'''

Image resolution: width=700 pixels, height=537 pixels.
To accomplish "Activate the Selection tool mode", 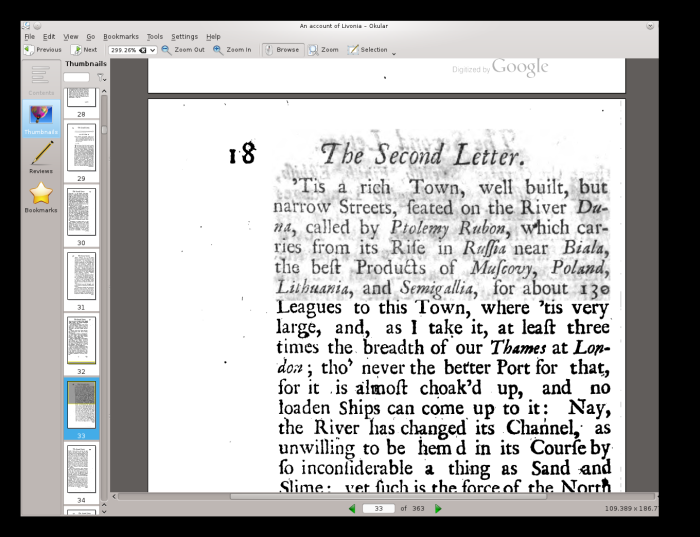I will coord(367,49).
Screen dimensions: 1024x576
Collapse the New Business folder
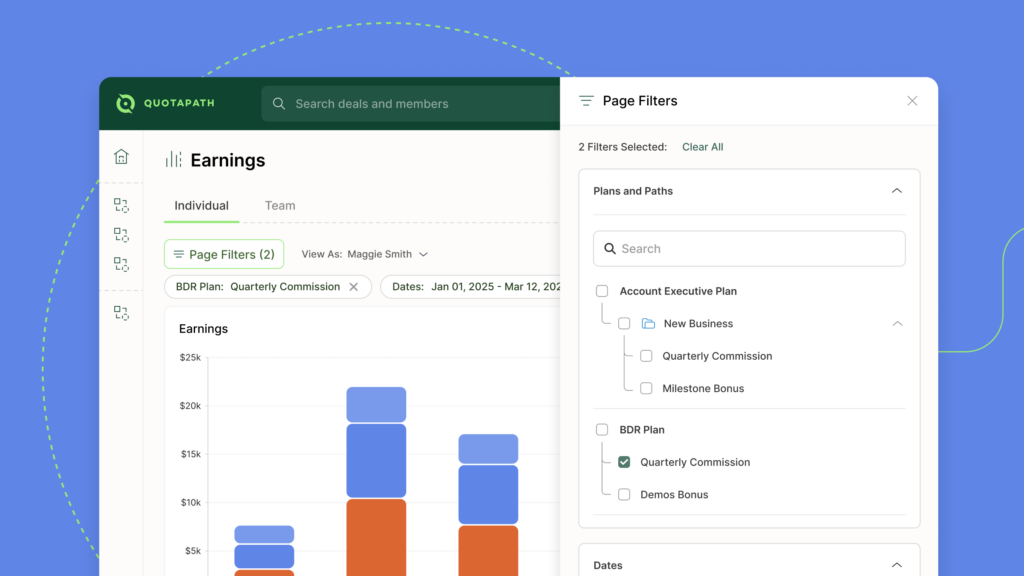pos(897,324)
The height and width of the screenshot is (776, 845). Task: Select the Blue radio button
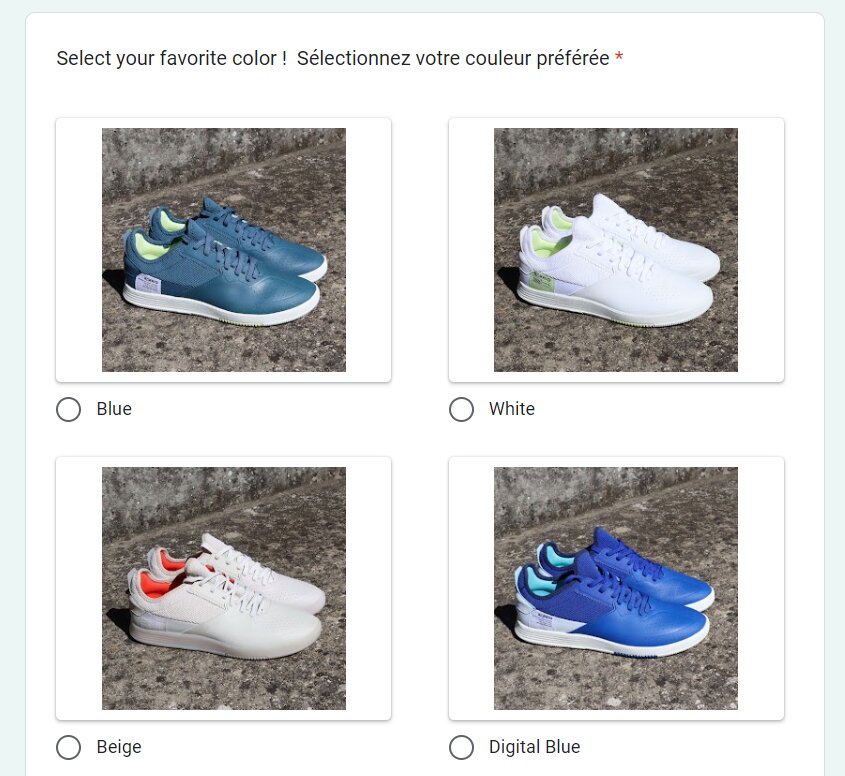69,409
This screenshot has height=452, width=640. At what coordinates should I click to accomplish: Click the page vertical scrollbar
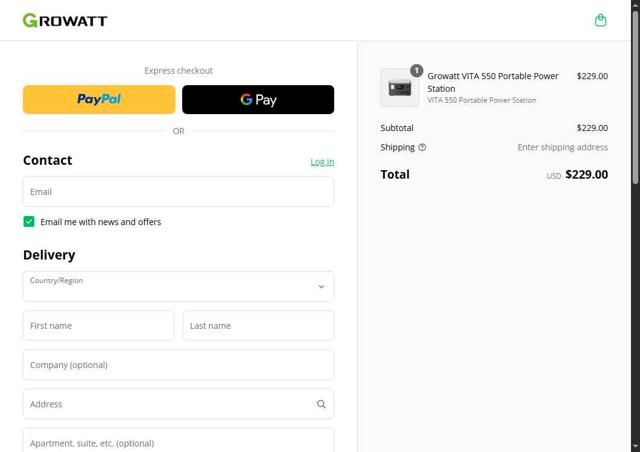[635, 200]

'''

Work instructions: An exact copy is required of the lines from the one holding "This screenshot has" to the end of the entries above, both included; no pictures belong in it.

Task solution:
This screenshot has height=452, width=640. At what coordinates should I click to accomplish: Click the page vertical scrollbar
[635, 200]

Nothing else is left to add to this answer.